── Исходный фрагмент
«СОГЛАСНО ПАРЛАМЕНТСКОМУ АКТУ»

«СОГЛАСНО ПАРЛАМЕНТСКОМУ АКТУ»

Смерть сэра Джеймса Торнхилла, случившаяся в мае 1734 года, окончательно заставила Хогарта ощутить, что молодость миновала. Внезапно — ведь Торнхиллу было только пятьдесят семь, и совсем еще недавно он писал картины и рисовал — Хогарт стал главой и опорой всего дома, единственной поддержкой Джейн и — хотя биографы обычно стыдливо умалчивают об этом — наследником, видимо, очень солидного состояния. Однако вспомнить об этом нелишне: обретение полной материальной независимости значило для Хогарта очень много — не случайно именно тогда он смог отказаться от торопливого изготовления новых обширных серий и работать без суеты и забот.

Но как только обойщики сняли траурные драпировки, как только прошла первая горечь внезапной беды — Торнхилл был для Хогарта больше чем учителем и тестем, он оставался в какой-то мере героем его молодости, — возникла новая проблема: что делать со школой, которой Торнхилл руководил до конца своих дней? Практически ее судьба оказалась в руках Хогарта.

Хогарту не слишком улыбалась, надо полагать, перспектива преподавания, другое его занимало: быть может, еще до смерти Торнхилла у него возникла мысль расширить школу и превратить ее в своего рода Академию, некий художественный центр, объединявший видных живописцев.
────
Ответьте на вопросы по фрагменту о Хогарте.
1. Когда умер сэр Джеймс Торнхилл?
2. Сколько лет было Торнхиллу, когда он умер?
3. Во что Хогарт, возможно, задумал превратить школу Торнхилла?
Отвечать следует только на основании фрагмента о Хогарте.
── Выдержка данных
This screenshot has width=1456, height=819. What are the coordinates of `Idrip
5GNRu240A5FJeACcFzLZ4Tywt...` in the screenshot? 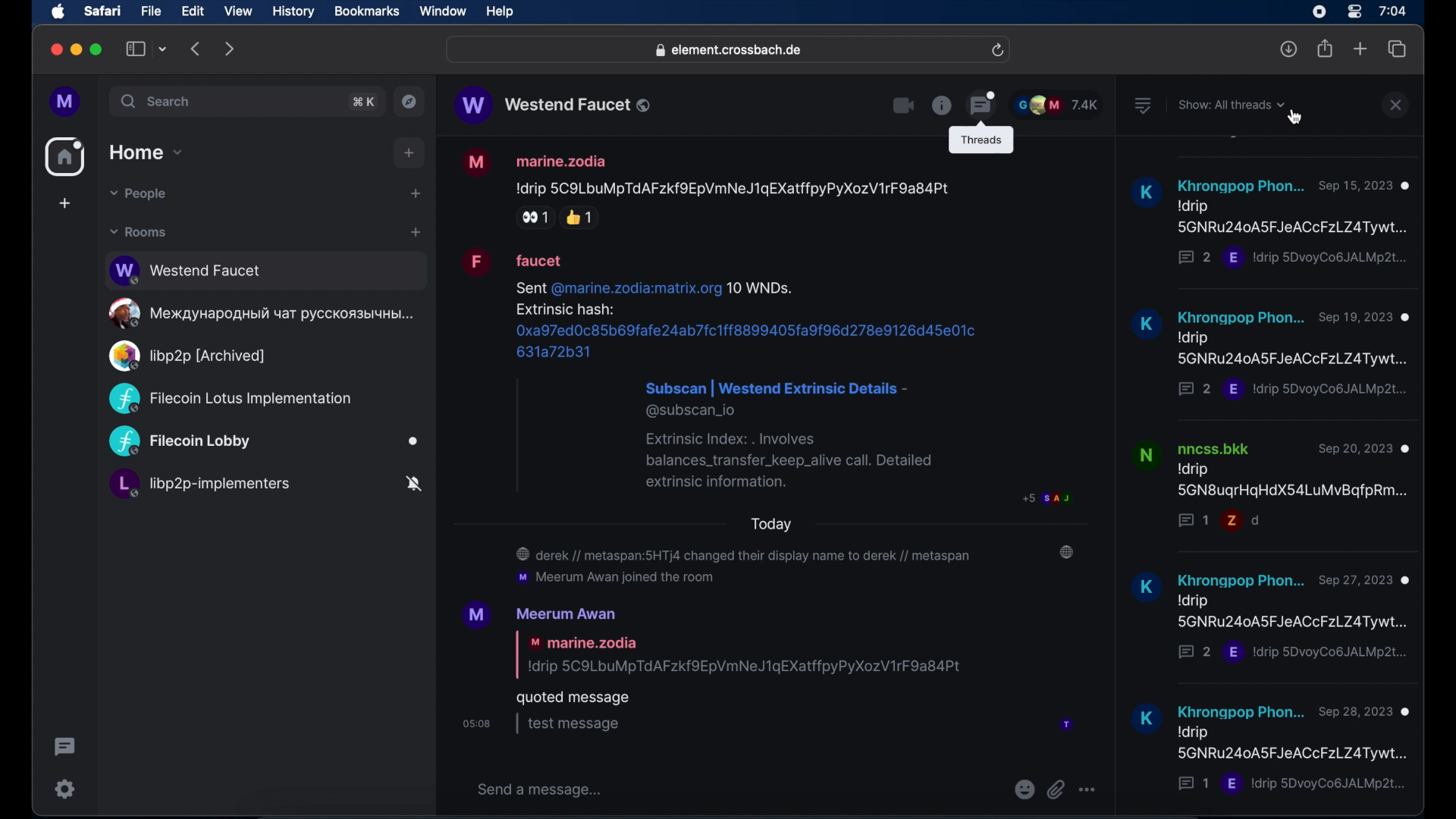 It's located at (1293, 612).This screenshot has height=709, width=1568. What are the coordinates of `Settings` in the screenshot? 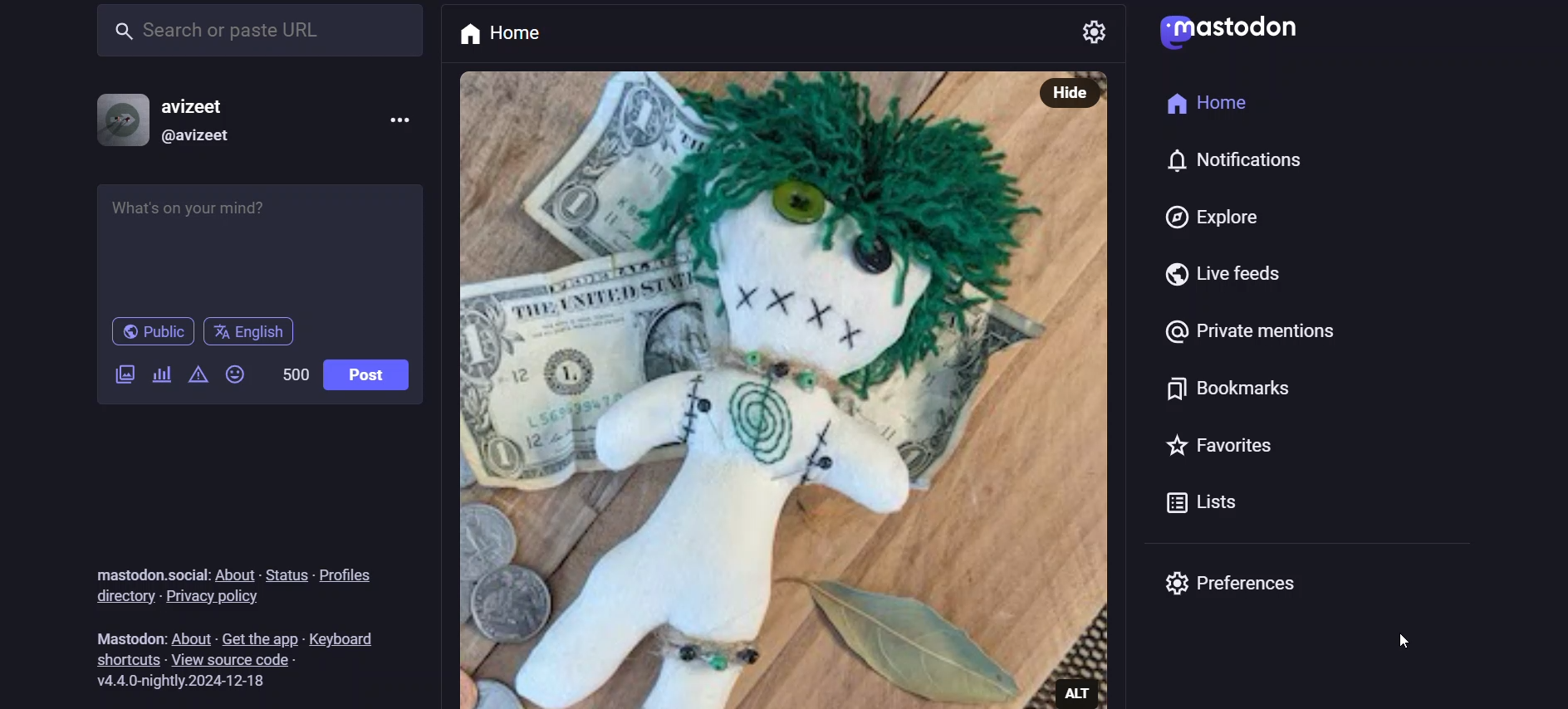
────
_Выполненное задание_.
1. В мае 1734 года.
2. Пятьдесят семь.
3. В своего рода Академию, художественный центр, объединявший видных живописцев.